And then there was a lady renting one of the 3 apts in a converted house in my prior neighborhood. Small enough that there was only room in the kitchen for a 3 burner stove (didn't even know they made those). 2 of the burners didn't work. Did the landlord fix it? NO! She stuck it out 2 years, he NEVER fixed it. She finally moved.

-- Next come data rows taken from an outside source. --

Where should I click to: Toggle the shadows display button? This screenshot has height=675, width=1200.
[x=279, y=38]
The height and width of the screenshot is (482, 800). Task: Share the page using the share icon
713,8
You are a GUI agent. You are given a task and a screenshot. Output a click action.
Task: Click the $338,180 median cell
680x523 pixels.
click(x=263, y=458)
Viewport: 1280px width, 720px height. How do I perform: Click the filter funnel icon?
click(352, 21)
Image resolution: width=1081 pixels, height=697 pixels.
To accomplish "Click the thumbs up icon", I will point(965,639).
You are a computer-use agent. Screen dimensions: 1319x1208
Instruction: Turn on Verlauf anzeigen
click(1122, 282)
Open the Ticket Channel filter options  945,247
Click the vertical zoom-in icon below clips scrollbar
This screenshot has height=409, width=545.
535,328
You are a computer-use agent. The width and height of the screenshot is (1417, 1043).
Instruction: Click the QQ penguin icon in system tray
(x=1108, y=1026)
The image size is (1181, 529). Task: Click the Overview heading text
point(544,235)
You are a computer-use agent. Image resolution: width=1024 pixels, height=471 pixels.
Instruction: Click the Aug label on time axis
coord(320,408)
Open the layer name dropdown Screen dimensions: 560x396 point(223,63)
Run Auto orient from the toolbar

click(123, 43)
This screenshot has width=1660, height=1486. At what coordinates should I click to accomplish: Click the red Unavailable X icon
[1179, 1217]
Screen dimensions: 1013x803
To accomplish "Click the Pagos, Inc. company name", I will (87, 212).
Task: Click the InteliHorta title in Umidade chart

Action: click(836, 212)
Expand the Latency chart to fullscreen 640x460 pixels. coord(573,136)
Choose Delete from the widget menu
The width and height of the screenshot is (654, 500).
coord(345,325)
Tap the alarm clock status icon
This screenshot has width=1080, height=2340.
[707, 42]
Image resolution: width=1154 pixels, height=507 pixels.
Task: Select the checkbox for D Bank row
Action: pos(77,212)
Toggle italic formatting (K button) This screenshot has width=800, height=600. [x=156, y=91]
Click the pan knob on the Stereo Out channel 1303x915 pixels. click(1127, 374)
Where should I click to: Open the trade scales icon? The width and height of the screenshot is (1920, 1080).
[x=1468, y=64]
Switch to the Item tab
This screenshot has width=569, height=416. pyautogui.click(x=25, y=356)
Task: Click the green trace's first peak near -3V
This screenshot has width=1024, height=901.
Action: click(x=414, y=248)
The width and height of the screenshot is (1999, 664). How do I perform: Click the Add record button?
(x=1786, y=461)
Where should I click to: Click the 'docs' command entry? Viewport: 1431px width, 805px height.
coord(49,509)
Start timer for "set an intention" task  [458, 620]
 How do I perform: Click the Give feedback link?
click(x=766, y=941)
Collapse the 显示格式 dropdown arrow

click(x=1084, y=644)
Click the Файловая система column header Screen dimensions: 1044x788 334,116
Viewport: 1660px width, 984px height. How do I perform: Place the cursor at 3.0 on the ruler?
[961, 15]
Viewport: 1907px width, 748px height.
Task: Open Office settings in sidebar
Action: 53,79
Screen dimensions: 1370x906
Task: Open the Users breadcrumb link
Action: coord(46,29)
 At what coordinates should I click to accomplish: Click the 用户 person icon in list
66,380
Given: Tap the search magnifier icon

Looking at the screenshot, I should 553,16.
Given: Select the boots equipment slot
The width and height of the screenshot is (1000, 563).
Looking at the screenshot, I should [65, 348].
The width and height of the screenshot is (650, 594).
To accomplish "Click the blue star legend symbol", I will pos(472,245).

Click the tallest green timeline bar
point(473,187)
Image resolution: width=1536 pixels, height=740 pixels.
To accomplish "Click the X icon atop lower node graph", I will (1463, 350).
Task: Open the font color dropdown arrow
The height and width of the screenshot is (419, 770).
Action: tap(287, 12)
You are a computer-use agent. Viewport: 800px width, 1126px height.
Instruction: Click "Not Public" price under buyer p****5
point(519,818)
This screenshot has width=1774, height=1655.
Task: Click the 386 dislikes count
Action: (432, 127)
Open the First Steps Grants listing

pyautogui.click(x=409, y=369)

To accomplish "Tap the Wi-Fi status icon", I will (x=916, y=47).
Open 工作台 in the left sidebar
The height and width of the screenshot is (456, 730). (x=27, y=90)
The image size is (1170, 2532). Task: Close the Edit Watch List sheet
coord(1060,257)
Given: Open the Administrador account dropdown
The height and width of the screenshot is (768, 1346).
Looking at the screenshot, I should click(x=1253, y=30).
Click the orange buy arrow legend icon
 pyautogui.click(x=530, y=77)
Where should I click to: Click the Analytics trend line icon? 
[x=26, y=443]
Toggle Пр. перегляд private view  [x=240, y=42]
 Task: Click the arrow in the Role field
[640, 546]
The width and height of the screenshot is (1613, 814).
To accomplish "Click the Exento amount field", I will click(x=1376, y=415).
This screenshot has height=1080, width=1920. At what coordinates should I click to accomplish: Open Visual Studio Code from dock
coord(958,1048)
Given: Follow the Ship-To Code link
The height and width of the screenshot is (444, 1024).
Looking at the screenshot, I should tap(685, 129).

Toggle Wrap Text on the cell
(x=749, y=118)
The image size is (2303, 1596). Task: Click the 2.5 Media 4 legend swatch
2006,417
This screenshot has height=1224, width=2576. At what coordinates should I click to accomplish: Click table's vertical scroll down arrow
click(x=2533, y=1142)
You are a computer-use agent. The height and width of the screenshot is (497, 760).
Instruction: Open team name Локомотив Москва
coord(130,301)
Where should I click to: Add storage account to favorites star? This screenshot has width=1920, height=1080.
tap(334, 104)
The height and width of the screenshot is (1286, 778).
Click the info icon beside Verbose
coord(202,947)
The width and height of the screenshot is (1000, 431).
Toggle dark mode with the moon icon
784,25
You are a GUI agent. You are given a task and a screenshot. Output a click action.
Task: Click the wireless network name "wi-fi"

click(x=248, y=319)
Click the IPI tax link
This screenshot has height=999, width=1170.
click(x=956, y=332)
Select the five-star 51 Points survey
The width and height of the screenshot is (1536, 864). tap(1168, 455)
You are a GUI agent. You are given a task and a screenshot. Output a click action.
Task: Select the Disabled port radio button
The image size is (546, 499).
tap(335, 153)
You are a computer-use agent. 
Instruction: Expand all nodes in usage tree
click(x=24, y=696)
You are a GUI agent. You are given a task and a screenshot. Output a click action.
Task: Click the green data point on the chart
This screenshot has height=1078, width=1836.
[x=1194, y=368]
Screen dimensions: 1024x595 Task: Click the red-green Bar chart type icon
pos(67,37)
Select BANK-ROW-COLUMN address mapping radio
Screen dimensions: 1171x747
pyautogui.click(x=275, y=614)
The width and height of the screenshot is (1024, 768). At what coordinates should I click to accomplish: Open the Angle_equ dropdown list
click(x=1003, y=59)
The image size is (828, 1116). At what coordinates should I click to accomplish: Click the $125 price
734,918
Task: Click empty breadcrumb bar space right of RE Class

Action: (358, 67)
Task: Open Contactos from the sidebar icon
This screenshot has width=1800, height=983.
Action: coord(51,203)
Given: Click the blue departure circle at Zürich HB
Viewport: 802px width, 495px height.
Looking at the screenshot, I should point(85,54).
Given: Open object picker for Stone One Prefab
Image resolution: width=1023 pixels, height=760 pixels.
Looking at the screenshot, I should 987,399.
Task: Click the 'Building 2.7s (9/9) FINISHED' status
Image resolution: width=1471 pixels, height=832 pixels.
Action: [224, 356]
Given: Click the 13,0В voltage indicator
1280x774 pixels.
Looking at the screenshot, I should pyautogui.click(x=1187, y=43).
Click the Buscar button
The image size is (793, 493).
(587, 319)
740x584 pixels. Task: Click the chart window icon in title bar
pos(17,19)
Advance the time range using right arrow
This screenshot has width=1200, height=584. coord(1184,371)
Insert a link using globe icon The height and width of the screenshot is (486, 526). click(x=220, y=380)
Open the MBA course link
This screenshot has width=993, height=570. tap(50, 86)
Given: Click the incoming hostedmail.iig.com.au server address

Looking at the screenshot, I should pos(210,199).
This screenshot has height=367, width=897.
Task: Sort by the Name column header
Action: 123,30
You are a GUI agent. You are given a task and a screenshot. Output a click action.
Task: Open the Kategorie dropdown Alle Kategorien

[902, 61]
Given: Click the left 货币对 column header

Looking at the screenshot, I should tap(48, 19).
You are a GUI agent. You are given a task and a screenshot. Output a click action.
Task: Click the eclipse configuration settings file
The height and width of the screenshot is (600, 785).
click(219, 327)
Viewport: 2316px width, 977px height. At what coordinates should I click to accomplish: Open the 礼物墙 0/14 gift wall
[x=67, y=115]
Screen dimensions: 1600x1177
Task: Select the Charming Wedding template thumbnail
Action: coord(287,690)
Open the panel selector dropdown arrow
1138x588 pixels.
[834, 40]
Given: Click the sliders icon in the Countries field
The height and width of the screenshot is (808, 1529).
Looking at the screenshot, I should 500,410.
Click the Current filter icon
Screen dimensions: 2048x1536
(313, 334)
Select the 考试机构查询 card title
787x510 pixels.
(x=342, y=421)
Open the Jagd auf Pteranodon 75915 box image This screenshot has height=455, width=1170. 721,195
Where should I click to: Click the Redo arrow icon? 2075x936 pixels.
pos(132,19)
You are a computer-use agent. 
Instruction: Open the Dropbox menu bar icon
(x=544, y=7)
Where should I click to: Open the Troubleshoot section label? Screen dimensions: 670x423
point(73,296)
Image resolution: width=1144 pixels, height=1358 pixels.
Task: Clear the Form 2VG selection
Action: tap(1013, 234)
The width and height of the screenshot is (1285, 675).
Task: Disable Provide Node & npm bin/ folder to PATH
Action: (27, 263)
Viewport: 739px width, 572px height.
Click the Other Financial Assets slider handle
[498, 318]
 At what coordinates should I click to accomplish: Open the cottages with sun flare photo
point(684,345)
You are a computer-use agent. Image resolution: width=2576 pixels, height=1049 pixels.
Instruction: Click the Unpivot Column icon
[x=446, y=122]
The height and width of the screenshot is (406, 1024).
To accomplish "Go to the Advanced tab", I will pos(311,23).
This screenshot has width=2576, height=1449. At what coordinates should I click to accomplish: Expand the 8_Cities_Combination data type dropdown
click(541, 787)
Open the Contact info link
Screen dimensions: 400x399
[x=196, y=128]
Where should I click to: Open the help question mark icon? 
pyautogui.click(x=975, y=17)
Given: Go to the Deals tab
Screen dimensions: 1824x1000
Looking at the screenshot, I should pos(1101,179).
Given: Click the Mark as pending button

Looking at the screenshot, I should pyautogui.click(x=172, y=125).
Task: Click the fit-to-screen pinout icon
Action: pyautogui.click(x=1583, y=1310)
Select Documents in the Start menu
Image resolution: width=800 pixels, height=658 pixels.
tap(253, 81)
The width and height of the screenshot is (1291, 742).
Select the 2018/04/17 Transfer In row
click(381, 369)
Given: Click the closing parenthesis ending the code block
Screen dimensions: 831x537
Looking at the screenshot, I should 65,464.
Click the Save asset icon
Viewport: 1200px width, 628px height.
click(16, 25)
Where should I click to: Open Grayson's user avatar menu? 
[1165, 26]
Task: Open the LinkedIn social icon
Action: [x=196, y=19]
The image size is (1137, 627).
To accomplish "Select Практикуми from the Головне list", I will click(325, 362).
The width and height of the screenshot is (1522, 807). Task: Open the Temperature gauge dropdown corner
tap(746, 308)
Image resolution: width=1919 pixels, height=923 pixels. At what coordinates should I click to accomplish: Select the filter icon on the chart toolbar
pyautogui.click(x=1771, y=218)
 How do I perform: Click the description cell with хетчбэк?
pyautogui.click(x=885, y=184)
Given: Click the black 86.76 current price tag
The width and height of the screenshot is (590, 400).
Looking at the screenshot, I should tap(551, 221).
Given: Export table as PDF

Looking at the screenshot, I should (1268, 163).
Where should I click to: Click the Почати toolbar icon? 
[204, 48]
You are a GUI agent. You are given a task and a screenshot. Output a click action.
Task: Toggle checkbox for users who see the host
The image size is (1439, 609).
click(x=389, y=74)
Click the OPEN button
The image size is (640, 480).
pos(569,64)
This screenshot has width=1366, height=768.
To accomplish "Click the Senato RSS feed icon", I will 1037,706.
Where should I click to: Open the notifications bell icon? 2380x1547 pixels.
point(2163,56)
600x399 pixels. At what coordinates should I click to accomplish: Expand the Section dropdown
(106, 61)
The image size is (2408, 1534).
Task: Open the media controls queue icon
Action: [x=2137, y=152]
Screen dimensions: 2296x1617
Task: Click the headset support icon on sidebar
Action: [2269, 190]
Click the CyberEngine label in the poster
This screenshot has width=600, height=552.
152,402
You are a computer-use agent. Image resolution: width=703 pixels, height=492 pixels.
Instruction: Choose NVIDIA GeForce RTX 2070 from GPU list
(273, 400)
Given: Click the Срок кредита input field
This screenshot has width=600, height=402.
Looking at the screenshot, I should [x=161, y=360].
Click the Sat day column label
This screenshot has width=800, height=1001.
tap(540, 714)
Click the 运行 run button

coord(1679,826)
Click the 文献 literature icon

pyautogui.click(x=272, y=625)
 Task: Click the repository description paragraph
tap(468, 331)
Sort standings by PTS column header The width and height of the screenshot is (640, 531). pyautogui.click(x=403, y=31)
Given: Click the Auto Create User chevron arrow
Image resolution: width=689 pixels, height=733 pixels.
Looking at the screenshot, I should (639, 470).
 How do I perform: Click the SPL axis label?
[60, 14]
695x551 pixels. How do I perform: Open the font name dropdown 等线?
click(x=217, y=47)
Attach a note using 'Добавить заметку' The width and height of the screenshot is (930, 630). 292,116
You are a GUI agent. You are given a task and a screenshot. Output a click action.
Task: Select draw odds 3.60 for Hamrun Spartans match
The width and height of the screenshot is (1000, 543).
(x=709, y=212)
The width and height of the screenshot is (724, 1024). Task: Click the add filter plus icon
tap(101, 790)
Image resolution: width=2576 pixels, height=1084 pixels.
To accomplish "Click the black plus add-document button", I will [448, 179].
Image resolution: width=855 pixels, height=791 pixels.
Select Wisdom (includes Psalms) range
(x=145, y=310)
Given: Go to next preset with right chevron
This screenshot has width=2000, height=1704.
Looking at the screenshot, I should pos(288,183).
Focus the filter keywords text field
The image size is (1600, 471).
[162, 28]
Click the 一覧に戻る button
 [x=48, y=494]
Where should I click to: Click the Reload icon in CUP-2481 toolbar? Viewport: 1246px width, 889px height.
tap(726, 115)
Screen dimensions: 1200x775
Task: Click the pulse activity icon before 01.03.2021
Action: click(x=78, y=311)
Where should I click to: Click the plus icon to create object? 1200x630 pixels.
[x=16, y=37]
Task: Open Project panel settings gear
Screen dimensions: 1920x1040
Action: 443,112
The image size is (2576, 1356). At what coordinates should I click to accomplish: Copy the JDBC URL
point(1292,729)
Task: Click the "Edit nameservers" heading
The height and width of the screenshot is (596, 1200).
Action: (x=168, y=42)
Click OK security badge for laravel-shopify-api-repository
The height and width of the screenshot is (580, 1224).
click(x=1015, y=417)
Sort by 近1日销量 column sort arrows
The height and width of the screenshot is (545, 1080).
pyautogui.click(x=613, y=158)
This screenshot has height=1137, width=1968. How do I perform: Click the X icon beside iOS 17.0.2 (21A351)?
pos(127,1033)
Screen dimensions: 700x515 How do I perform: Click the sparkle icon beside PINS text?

So yes, eyes wide open  and yes, if you do buy, try to make sure you keep a "maintenance" account for those things @greybeard mentioned.


----------



## babsbag (Jul 20, 2017)

I always had good landlords when I rented as a young person, but haven't rented in over 36 years.  Our neighbor (renter) wanted a drive through garage so he took out the back wall. He also wanted different kitchen cabinets so he took out the originals and put in some used ones. He just sat the top ones on top of the counter.  The list goes on as to what he did to that house. Meanwhile the older land lady had a son that she was caring for  that was dying from AIDS and she was trusting her other son (druggie, unbeknownst to her) to be watching over the house.   Nightmares can work both ways.


----------



## Bruce (Jul 20, 2017)

Ouch. And true. I suspect "bad" tenants are more numerous as a percentage than "bad" landlords. After all it isn't THEIR property so they may not care about "wear and tear" like a homeowner would.


----------



## lcertuche (Jul 21, 2017)

Well our landlord is elderly and in terrible health. He always did his own repairs but now we wait literally months for things to get fixed. The only time he rushed and sent someone over was when I called him to tell him that sparks was flying out of our ceiling fan. Also we have huge packrats bigger than our chihuahua and cockroaches that we cannot get rid of. My daughters think we have black mold in our bathroom and says that's probably why I am sick so much. We want to move whether we get a loan or not. Just looking and praying for something to get us out of here.


----------



## Latestarter (Jul 22, 2017)

wow... sounds to me like it's past time to move on. Hope it comes together for you.


----------



## Baymule (Jul 22, 2017)

I hope you find something and can move.


----------



## Simpleterrier (Jul 22, 2017)

Where I live loans are common.  Just don't over extend your self. It's as easy to get a loan in the country as it is in town. No sweat. I got my loan when I turned 21. I didn't see the point of paying some ones elses house payment for them to get rich. Like @Latestarter  said payments might be about the same just depends on what u find.


----------